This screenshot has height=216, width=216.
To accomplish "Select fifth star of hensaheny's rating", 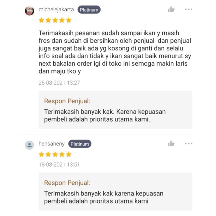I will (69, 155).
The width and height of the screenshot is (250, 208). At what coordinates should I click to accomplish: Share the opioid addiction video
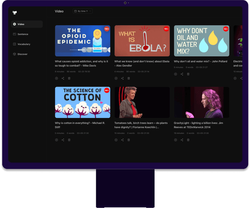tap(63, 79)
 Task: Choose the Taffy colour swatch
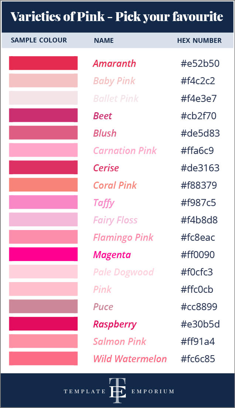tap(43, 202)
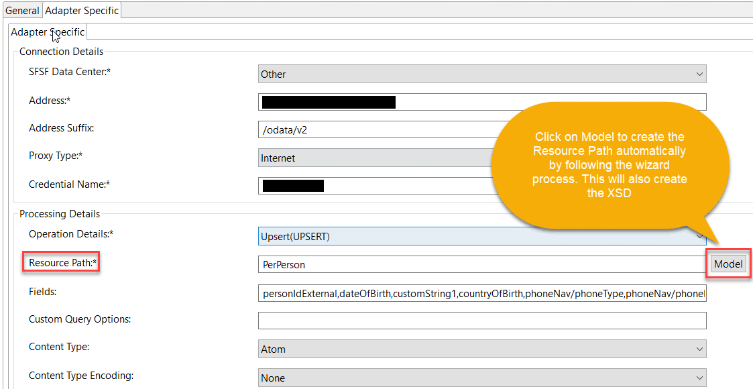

■ Work task:
Print the lines from the one that contains "The width and" through the last line of the data, exactly and in full, and no other lines. Pictures are not part of the copy.

■ Output of the exercise:
The width and height of the screenshot is (250, 208). At what coordinates should I click to accomplish: Share the opioid addiction video
tap(63, 79)
 Task: Choose the Taffy colour swatch
tap(43, 202)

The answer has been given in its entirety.